WARNING: prediabetes may cause vision loss.

It is important to understand that the risks associated with diabetes are NOT offset before.  Prediabetes can increase your risk of vision loss. Not just diabetes. Let's talk about the risks so you know what potential harm may come with prediabetes.

Prediabetes means that your blood sugar level is higher than normal but not high enough to be classified as diabetes. This can cause retinopathy, which specifically means structural  changes to the eye that can result in loss of vision. Having retinopathy is the most critical predictor for vision loss.

Simply put, a lot of individuals are unaware they have prediabetes. This leads to an even greater problem: not noticing retinopathy developing until it’s well-advanced and vision becomes blurry. Retinopathy has the best chance for treatment success if detected early and treated. Therefore, it is important to monitor your body and get regular eye examination.

Diabetic retinopathy can be detected through a comprehensive eye examination that looks for early signs of the disease, including:

  • Leaking blood vessels

  • Macular edema (swelling)

=== TASK SET ===
a – Copy the passage on prediabetes and vision loss word for word, from "WARNING: prediabetes may" to "for vision loss.".
b – Summarize the passage on prediabetes and vision loss in two sentences.
c – According to the passage on prediabetes and vision loss, what is the most critical predictor for vision loss?

=== INFORMATION PROVIDED ===
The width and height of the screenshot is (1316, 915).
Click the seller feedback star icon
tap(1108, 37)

---

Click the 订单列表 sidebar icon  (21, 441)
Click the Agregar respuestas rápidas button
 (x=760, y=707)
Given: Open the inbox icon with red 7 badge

=== ANSWERS BY ITEM NUMBER ===
a –
WARNING: prediabetes may cause vision loss.

It is important to understand that the risks associated with diabetes are NOT offset before.  Prediabetes can increase your risk of vision loss. Not just diabetes. Let's talk about the risks so you know what potential harm may come with prediabetes.

Prediabetes means that your blood sugar level is higher than normal but not high enough to be classified as diabetes. This can cause retinopathy, which specifically means structural  changes to the eye that can result in loss of vision. Having retinopathy is the most critical predictor for vision loss.

b – Prediabetes, a blood sugar level above normal but below the diabetes threshold, can cause retinopathy, and retinopathy is the most critical predictor of vision loss. Because many people don't know they have prediabetes, retinopathy can go unnoticed until it is well advanced, so early detection through regular eye examinations gives treatment the best chance of success.

c – Having retinopathy.